I have a dataset containing the prevalence rate of Malaria in Botswana, starting in 1990 and ending in 2014. My task is to verify whether these data can be used in order to make predictions on the future Malaria prevalance rate. I know that 24 data points is probably not enough, but I decided to give it a try.
#plot data Mal.TS <- ts(Mal$Value, start=1990, end=2014, freq=1) plot.ts(Mal.TS)
Now it would have been nice if there was a completely increasing/decreasing trend, but unfortunately the trend was first increasing and later decreasing.
#Test for stationarity adf.test(Mal.TS)
Because of the first increasing and later decreasing trend and the absence of variance as there is only one data point per year in a limited dataset, the Dickey-Fuller test suggests that the data are stationary.

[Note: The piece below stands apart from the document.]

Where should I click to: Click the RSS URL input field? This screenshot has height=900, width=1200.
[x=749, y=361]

#Test AFC and PACF acf(Mal.TS) pacf(Mal.TS)
#Do arima fit <- arima(Mal.TS, order=c(2,0,1))
#Predict pred <- predict(fit, n.ahead = 5) ts.plot(Mal.TS,pred$pred, lty = c(1,3))
I know this is a poor analysis because of the lack of datapoints. However, I would like some suggestions on how to interpret the results that I found and reasons why this cannot work. The plot shows that the Malaria Prevalence in Botswana has been decreasing over the last 10 years, so one would expect the data to suggest that in the future the prevalence will keep decreasing. Yet, the model predicts the prevalance to increase. Why is this?

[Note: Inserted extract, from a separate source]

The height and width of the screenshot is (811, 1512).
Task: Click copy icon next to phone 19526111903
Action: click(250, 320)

One way to possibly address this contra-intuitive result is by adding exogeneous data using the
xreg argument. If I could include time series data on GDP, Health care expenditures,... which probably correlate with the Malaria prevalence data and thus also show a decreasing trend, I might be able to predict the future prevalence to be decreasing. Is this correct?

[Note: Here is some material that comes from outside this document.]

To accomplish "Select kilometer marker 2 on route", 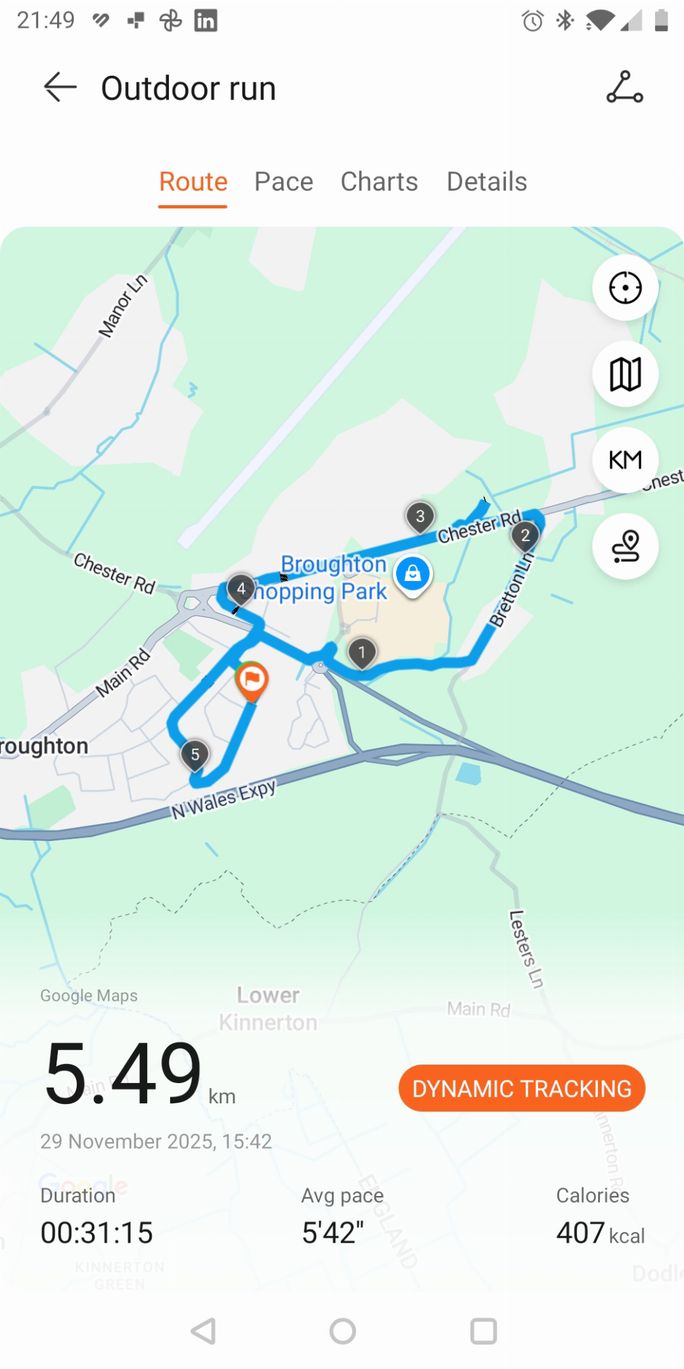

If the task of predicting the future malaria prevalence rate using the 24 earlier data points is not possible, could you give a clear reasoning why this is the case?
So in short I have following questions:
- How come the arima model predicts the prevalance rate to increase in the future
- Can I cause the predictions to be decreasing using exogeneous data like GDP and health care expenditures?
- If the analysis is really hopeless, could you give a clear reasoning why this is the case?